I grew up listening to U2, which I guess means I’m now an adult because even I didn’t listen to their new album. How could anyone? Violating our iPhones in the middle of the night with “Songs of Innocence” was pathetic, a once-great band unable to accept their own slow fading, reduced to a needy swipe at relevance. They succeeded at that, sort of: People spent entire days wondering how to delete the album from their libraries. It was, as Bono put it with a little too much self-awareness, “The blood, sweat and tears of four Irish guys — in your junk mail.” U2’s message was one we didn’t care to notice.
Not that “Songs of Innocence” needed help to be unappealing. It’s filled with crude caricatures of mediocre U2 songs; it sounds like a U2 cover band’s first attempt at an original album. Roundly and deservedly skewered by critics who could scarcely hide their glee at being pitched such a meatball, it garnered a positive review only from Rolling Stone, whose head-in-the-sand five-star rating cemented band and magazine alike as officially impotent: two drowning people clinging to each other for survival.
But I did not share in the glee with which Pitchfork’s Rob Mitchum or the New Yorker’s Sasha Frere-Jones tore into U2’s latest.

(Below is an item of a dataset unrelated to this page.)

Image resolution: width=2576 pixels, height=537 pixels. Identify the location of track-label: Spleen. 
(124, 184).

Only 10 years and two albums ago, U2 were my favorite band and still a truly great one, fresh and immediate and inventive and able to do what hasn’t been done since: top the charts and fill stadiums while playing rock. Springsteen and McCartney can still draw a crowd, but only on the strength of music from 40 or 50 years ago. U2 occupied a strange space, their songs equally at home on classic rock and pop radio. But when U2 toured in 2004, fans showed up to hear music written in 2004. U2 were the last true rock stars.
The pedestal from which they have fallen was once well deserved. Few artists have conquered as much sonic territory, much less done so while retaining a sense of emotional mission and anthemic songwriting. The shimmering desert mirage of 1987’s “The Joshua Tree” gave way to the only slightly less perfect “Achtung Baby,” a barrage of industrial sounds inspired by the end of the Cold War. Somehow, the band seemed equally at home in the newly unified Berlin as they had in the arid American Southwest four years earlier. And somehow, songs from both albums, and from the band’s other work, hold up next to each other on stage — a testament to U2’s refusal to take their heart off their sleeve. That has meant inducing some cringes and alienating the hip; but for U2’s fans, their honesty made them great. No other rock band had ever been as forthright.

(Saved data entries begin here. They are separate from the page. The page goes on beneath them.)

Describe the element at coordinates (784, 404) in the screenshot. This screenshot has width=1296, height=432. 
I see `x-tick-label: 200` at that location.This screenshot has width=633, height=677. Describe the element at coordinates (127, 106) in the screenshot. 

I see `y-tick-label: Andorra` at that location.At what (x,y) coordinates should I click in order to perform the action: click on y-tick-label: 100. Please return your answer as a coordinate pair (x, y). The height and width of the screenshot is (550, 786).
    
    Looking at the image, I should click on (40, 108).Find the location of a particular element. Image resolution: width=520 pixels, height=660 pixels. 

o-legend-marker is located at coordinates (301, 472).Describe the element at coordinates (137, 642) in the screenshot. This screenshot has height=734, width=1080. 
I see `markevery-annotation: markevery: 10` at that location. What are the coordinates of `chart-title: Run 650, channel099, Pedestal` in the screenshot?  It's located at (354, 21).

I see no band ready to take up U2’s mantle as the Biggest Band in the World, and maybe there isn’t one; maybe it’s just cranks like me who hold out hope. But I still have to wonder at the people whose legs are twitching as they wait to dance on the band’s grave. Where does that vitriol come from? Embittered snobs who prefer dingy clubs to stadiums full of entranced people? Music is meant to be shared, something U2 might have understood a little too well, but something indie rock has made impossible, although maybe through no fault of its own. Indie rock defines itself as separate and distinct — “our” music as opposed to everyone else’s. Believe me, I’m as much of a rock snob as anyone, but I wish I didn’t have to be, and that’s why I grew up listening to U2.

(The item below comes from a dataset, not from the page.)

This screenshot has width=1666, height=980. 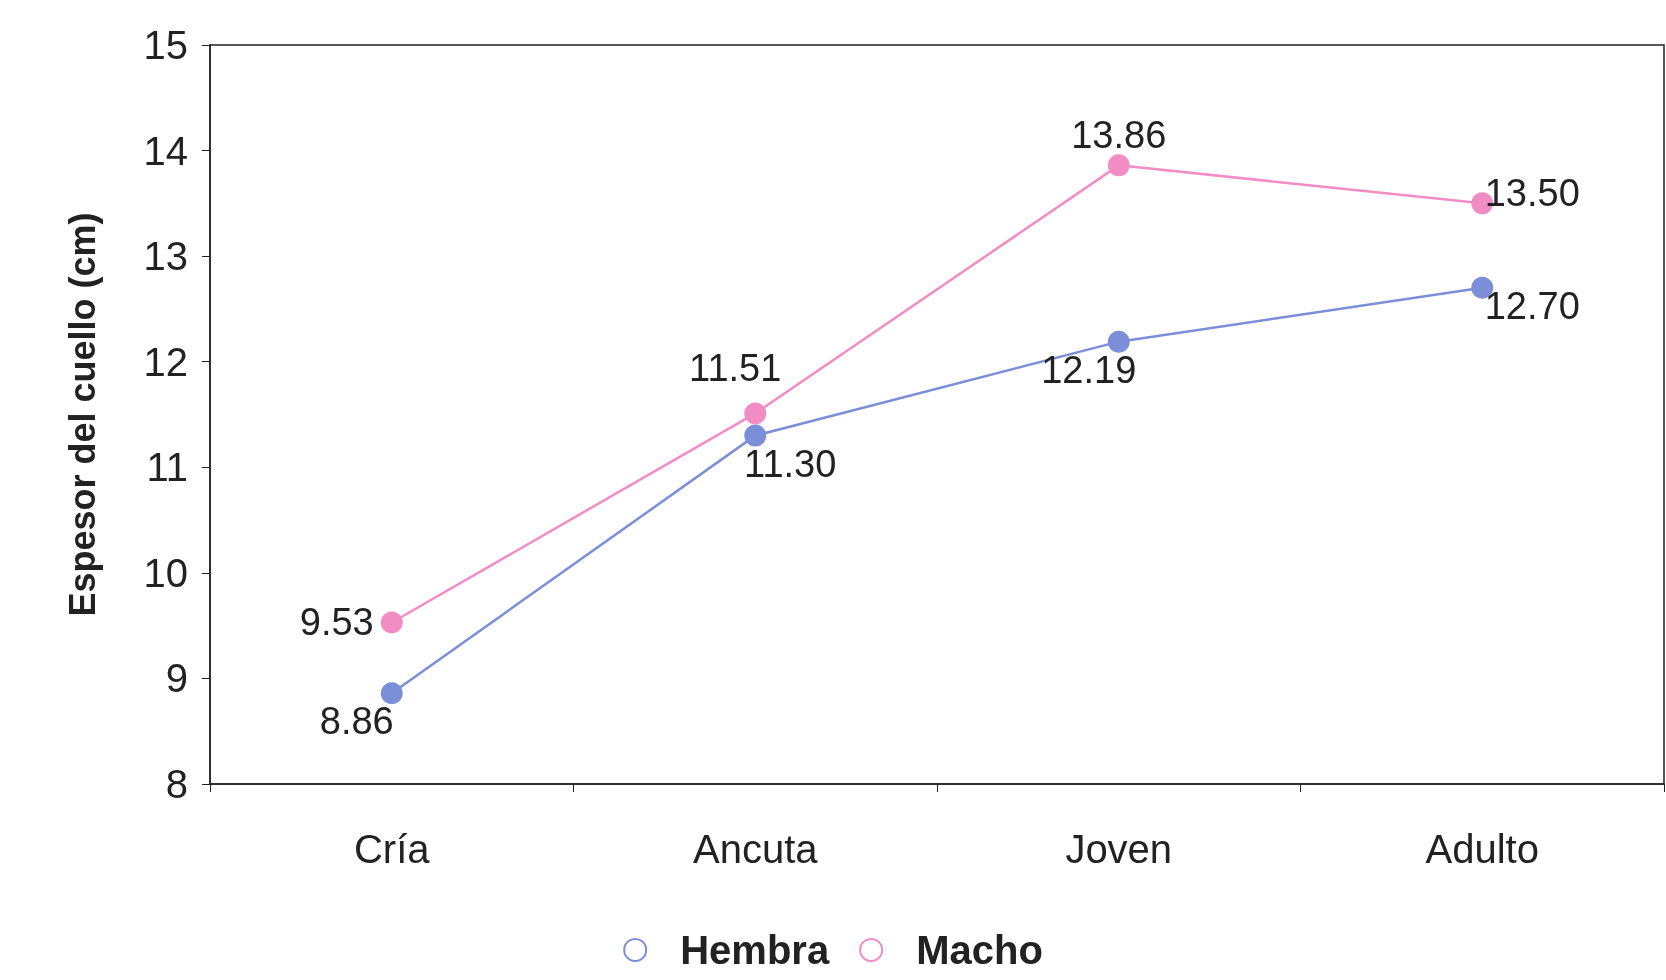 What do you see at coordinates (790, 464) in the screenshot?
I see `data-label: 11.30` at bounding box center [790, 464].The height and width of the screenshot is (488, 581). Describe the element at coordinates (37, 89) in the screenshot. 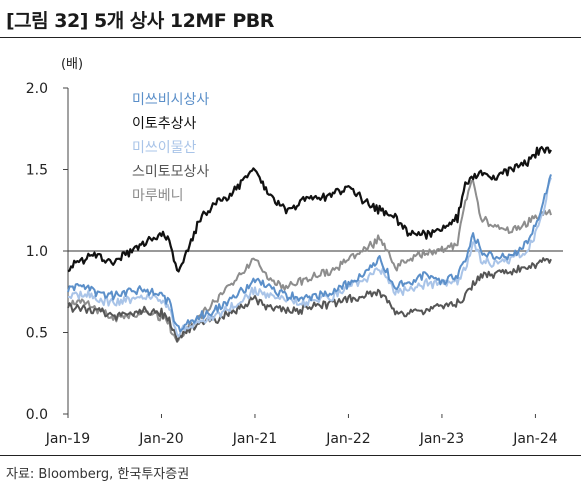

I see `y-tick-label: 2.0` at that location.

Maybe this was inevitable. Many don’t like that U2 were built to be big; everything about the band demands it. They even called themselves “the last of the rock stars” in a song, and it’s hard to play a role with grace when you know that you’re playing it. I have listened to “Songs of Innocence” exactly once and I don’t plan to do so again, but I have listened to “War” and “Achtung Baby” a few times each since “Songs of Innocence” came out. Those are both great albums, but when a band’s new release is occasion only to break out their old stuff, you know their time has come — U2 are classic rock now. They will be the last band to become so.